To calculate world coordinates from screen coordinates with OpenCV

First to understand how you calculate it, it would help you if you read some things about the pinhole camera model and simple perspective projection. For a quick glimpse, check this. I'll try to update with more.

So, let's start by the opposite which describes how a camera works: project a 3d point in the world coordinate system to a 2d point in our image. According to the camera model:

P_screen = I * P_world

or (using homogeneous coordinates)

| x_screen | = I * | x_world |
| y_screen |       | y_world |
|    1     |       | z_world |
                   |    1    |

where

I = | f_x    0    c_x    0 | 
    |  0    f_y   c_y    0 |
    |  0     0     1     0 |

is the 3x4 intrinsics matrix, f being the focal point and c the center of projection.

If you solve the system above, you get:

x_screen = (x_world/z_world)*f_x + c_x
y_screen = (y_world/z_world)*f_y + c_y

But, you want to do the reverse, so your answer is:

x_world = (x_screen - c_x) * z_world / f_x
y_world = (y_screen - c_y) * z_world / f_y

z_world is the depth the Kinect returns to you and you know f and c from your intrinsics calibration, so for every pixel, you apply the above to get the actual world coordinates.

Edit 1 (why the above correspond to world coordinates and what are the extrinsics we get during calibration):

First, check this one, it explains the various coordinates systems very well.
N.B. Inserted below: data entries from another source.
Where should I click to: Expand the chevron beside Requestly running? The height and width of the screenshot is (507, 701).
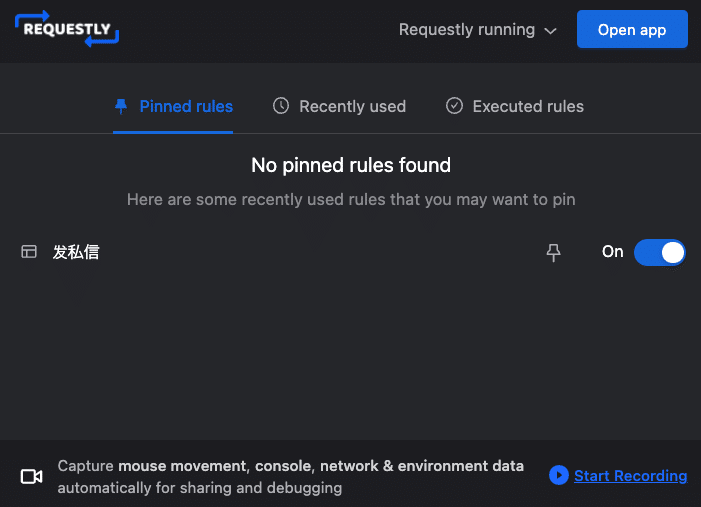(550, 31)
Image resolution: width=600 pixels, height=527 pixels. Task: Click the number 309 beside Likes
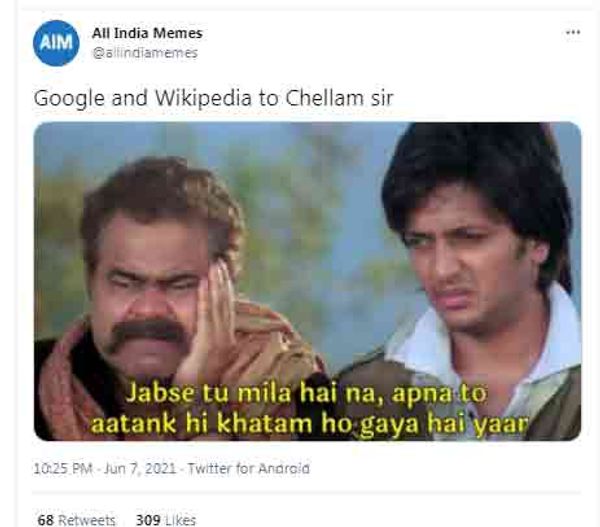(148, 520)
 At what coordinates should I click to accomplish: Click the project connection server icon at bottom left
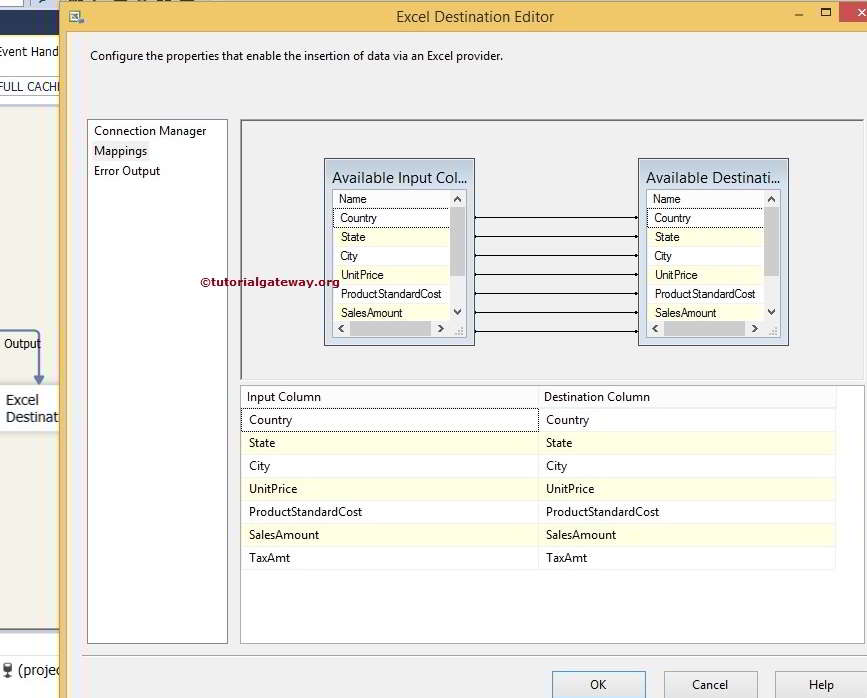pyautogui.click(x=7, y=669)
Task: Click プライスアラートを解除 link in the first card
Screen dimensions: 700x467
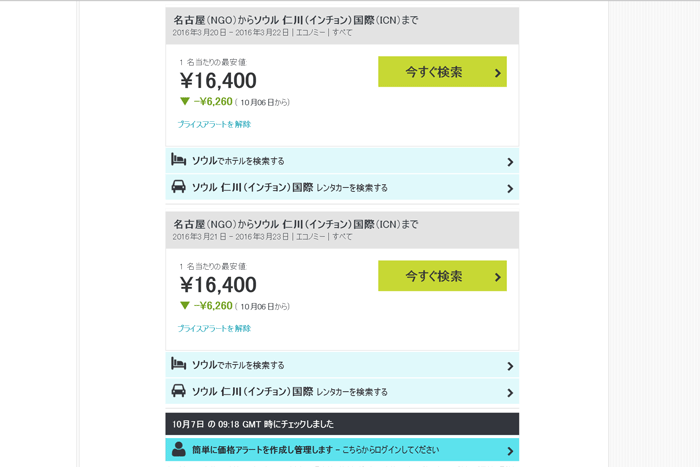Action: (214, 125)
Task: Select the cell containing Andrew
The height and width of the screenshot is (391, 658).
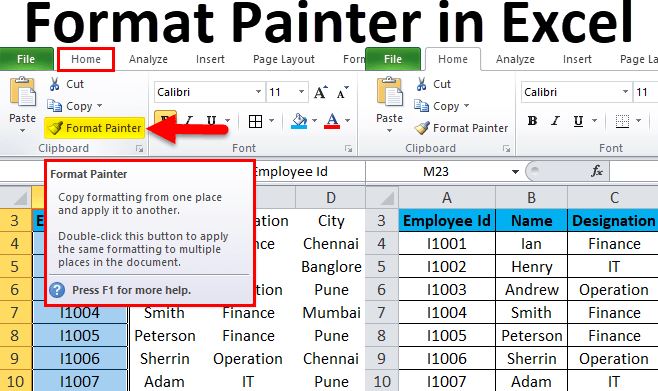Action: 531,289
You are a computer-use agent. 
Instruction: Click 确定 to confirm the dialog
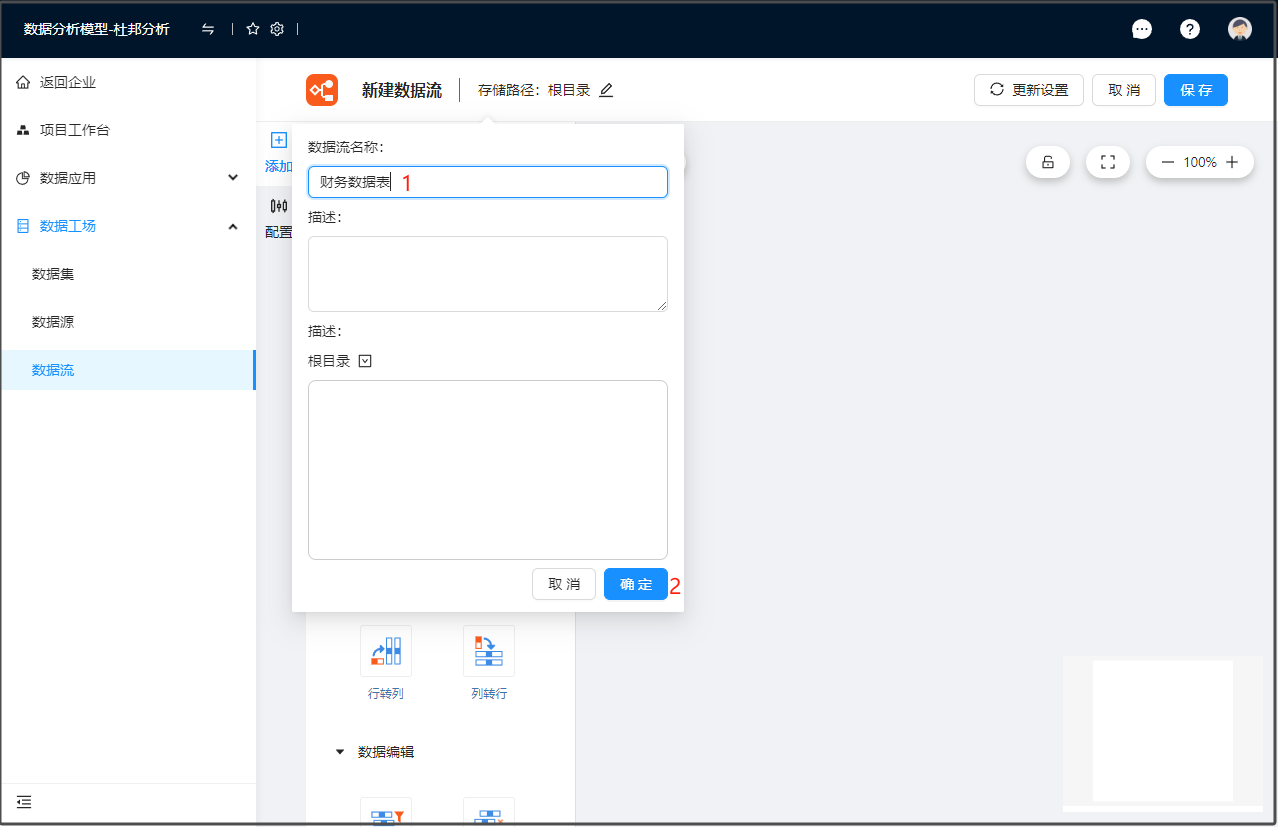[x=635, y=584]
Your 3d coordinate systems are: Object ---> World ---> Camera. There is a transformation that takes you from object coordinate system to world and another one that takes you from world to camera (the extrinsics you refer to). Usually you assume that:

  • Either the Object system corresponds with the World system,
  • or, the Camera system corresponds with the World system

1. While capturing an object with the Kinect

When you use the Kinect to capture an object, what is returned to you from the sensor is the distance from the camera. That means that the z coordinate is already in camera coordinates. By converting x and y using the equations above, you get the point in camera coordinates.

Now, the world coordinate system is defined by you. One common approach is to assume that the camera is located at (0,0,0) of the world coordinate system. So, in that case, the extrinsics matrix actually corresponds to the identity matrix and the camera coordinates you found, correspond to world coordinates.

Sidenote: Because the Kinect returns the z in camera coordinates, there is also no need from transformation from the object coordinate system to the world coordinate system. Let's say for example that you had a different camera that captured faces and for each point it returned the distance from the nose (which you considered to be the center of the object coordinate system). In that case, since the values returned would be in the object coordinate system, we would indeed need a rotation and translation matrix to bring them to the camera coordinate system.

2. While calibrating the camera

I suppose you are calibrating the camera using OpenCV using a calibration board with various poses. The usual way is to assume that the board is actually stable and the camera is moving instead of the opposite (the transformation is the same in both cases). That means that now the world coordinate system corresponds to the object coordinate system. This way, for every frame, we find the checkerboard corners and assign them 3d coordinates, doing something like:

std::vector<cv::Point3f> objectCorners;

for (int i=0; i<noOfCornersInHeight; i++) 
{
    for (int j=0; j<noOfCornersInWidth; j++) 
    {
        objectCorners.push_back(cv::Point3f(float(i*squareSize),float(j*squareSize), 0.0f));
    }
} 

where noOfCornersInWidth, noOfCornersInHeight and squareSize depend on your calibration board. If for example noOfCornersInWidth = 4, noOfCornersInHeight = 3 and squareSize = 100, we get the 3d points

(0  ,0,0)  (0  ,100,0)  (0  ,200,0)    (0  ,300,0)
(100,0,0)  (100,100,0)  (100,200,0)    (100,300,0)
(200,0,0)  (200,100,0)  (200,200,0)    (200,300,0)

So, here our coordinates are actually in the object coordinate system. (We have assumed arbitrarily that the upper left corner of the board is (0,0,0) and the rest corners' coordinates are according to that one). So here we indeed need the rotation and transformation matrix to take us from the object(world) to the camera system. These are the extrinsics that OpenCV returns for each frame.

To sum up in the Kinect case:

  • Camera and World coodinate systems are considered the same, so no need for extrinsics there.
  • No need for Object to World(Camera) transformation, since Kinect return value is already in Camera system.

Edit 2 (On the coordinate system used):

This is a convention and I think it depends also on which drivers you use and the kind of data you get back. Check for example that, that and that one.

Sidenote: It would help you a lot if you visualized a point cloud and played a little bit with it. You can save your points in a 3d object format (e.g. ply or obj) and then just import it into a program like Meshlab (very easy to use).